Italian goverments which have been in charge in the last years have often being accused not to operate an efficient border control, not to register properly arrivals and also to operate a weak control over secondary movements, causing many migrants to succeed in reaching destinations outside Italy. From its side, Italy criticised the lack of solidarity and support from other Member States, recalling the unfaireness of the Dublin system, the importance to respect international law, which prohibits to push back asylum seekers without carrying an individual assessment and to detain them on the basis of their request for protection.
Indeed the political instability in Italy did not help the development of a credible system to manage migration flows, in addition to widespread suspicion on the misuse of EU emergency funds given to Italy during these years. Many politicians, administrators and entrepreneurs, linked to the party of Matteo Renzi and others as well, are in fact under investigation for corruption and improper use of these funds.

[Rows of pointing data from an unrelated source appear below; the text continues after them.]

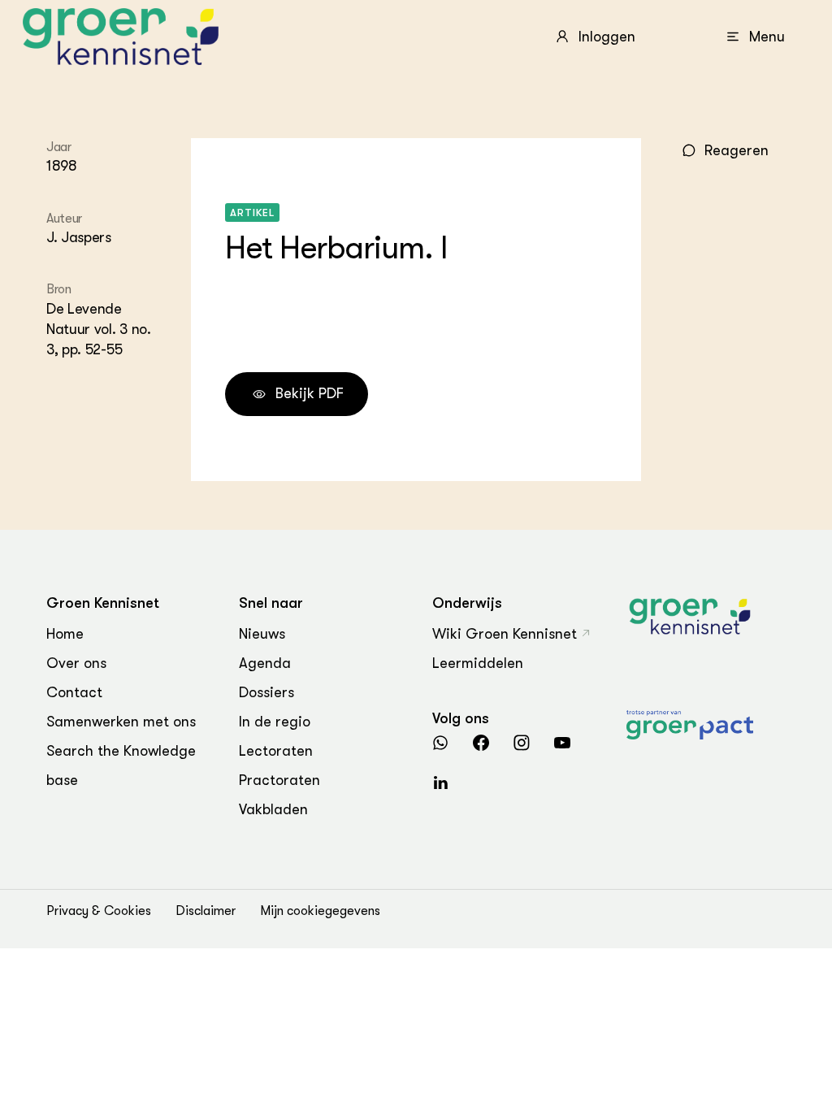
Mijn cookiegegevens (320, 911)
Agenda (265, 663)
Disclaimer (206, 911)
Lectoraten (276, 751)
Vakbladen (273, 809)
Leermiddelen (477, 663)
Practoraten (279, 780)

Nevertheless, Matteo Renzi has often openly and strongly criticised EU institutions for lack of support to his govermentin managing the migratory situation and coordinating the application of the principle of solidarity in the EU. The creation of a relocation system was indeed a victory for his and the Greek goverment, as the first instrument looking specifically into sharing responsibilities towards refugees, regardless of where they first enter. However, relocation has been very slow also because of the long and complicated procedures to obtain all papers necessary for relocation outside the hotspots, especially for children (so far, no unaccompanied child has been relocated from Italy).
Regarding general migration management, Renzi launched the idea of EU countries issuing euro bonds to finance a strategy for tackling the migration crisis at source. The so called “Migration Compact,” would have served to enhance cooperation with countries in Africa to stem the flow of migrants and strengthen their border controls. The idea found immediate rejection from Germany, which has repeatedly rejected the idea of mutualizing debt. However, this idea lead to the development of a Partnership Framework on migration with Niger, Nigeria, Senegal, Mali and Ethiopia, with the aim to reduce flows of illegal migration by disrupting the business model of smugglers and opening legal channels of migration, increase return rates, and address root causes of irregular migration. These efforts are ongoing.

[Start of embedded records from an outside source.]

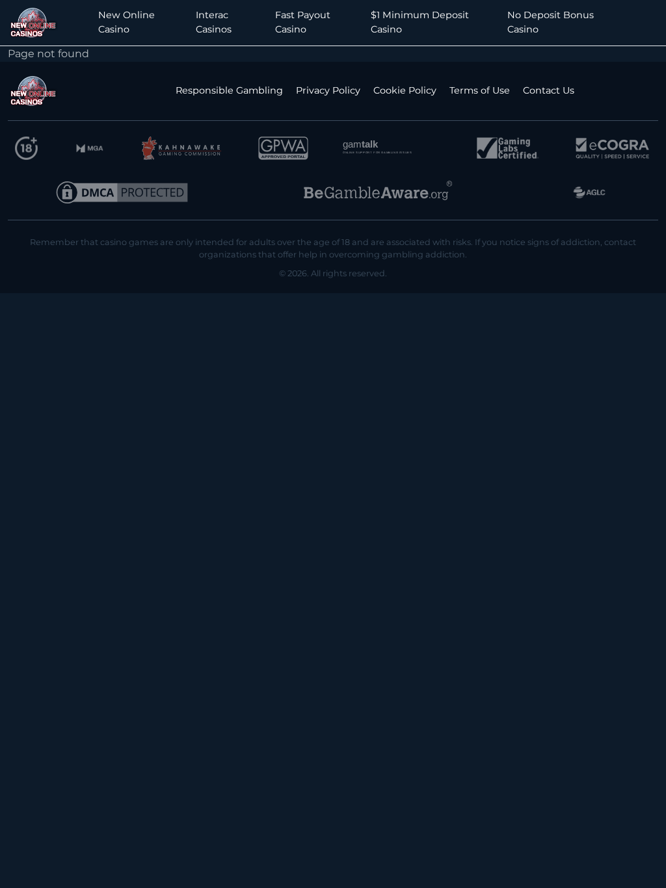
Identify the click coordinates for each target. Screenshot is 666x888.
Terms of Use (479, 90)
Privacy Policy (328, 90)
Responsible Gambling (229, 90)
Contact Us (548, 90)
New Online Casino (126, 22)
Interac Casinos (214, 22)
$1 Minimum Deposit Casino (420, 22)
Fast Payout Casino (302, 22)
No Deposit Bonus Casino (550, 22)
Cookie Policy (404, 90)
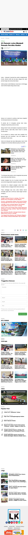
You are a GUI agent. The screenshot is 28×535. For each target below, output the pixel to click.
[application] (14, 397)
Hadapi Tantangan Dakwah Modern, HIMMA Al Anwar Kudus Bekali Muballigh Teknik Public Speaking (18, 500)
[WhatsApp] (19, 522)
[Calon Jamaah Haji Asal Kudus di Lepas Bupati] (4, 487)
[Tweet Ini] (18, 230)
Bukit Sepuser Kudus (10, 420)
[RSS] (22, 522)
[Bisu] (23, 403)
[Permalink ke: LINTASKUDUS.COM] (2, 48)
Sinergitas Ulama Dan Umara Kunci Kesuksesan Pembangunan (17, 475)
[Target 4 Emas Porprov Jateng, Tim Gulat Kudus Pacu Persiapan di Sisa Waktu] (7, 239)
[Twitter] (9, 522)
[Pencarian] (26, 32)
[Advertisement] (14, 14)
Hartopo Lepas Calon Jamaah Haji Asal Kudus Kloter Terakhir (17, 493)
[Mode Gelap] (24, 32)
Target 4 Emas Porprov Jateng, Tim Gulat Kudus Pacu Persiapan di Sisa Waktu (12, 199)
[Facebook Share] (15, 230)
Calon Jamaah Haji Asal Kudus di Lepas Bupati (17, 487)
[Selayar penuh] (25, 403)
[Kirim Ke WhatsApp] (26, 230)
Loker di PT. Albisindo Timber (12, 412)
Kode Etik (12, 526)
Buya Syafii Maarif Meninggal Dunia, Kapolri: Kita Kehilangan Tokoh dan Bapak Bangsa (17, 481)
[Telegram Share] (23, 230)
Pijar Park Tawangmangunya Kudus (14, 416)
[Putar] (2, 403)
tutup (5, 530)
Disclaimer (17, 528)
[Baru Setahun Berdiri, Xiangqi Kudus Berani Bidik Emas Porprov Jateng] (7, 266)
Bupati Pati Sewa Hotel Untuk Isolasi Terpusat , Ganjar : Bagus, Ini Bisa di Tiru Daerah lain (14, 425)
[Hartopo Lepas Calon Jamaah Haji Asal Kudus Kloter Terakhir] (4, 493)
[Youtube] (17, 522)
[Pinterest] (12, 522)
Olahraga (3, 41)
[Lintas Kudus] (8, 32)
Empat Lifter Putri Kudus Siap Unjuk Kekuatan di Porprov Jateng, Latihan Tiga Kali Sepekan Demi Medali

Resignation of Prime Minister Renzi leaves high insecurity on the role Italy will play in the next months in relation to migratory issues. While indeed Renzi has often been strongly critical of EU and other countries’ policies in managing migration, he was with Merkel the stronger voice waiving the need to offer better solutions and protection for people in need, against far right goverments and raising political parties in the EU (including Italy). This is why it will be important to know who is going to be his successor and what will be his position regarding these issues.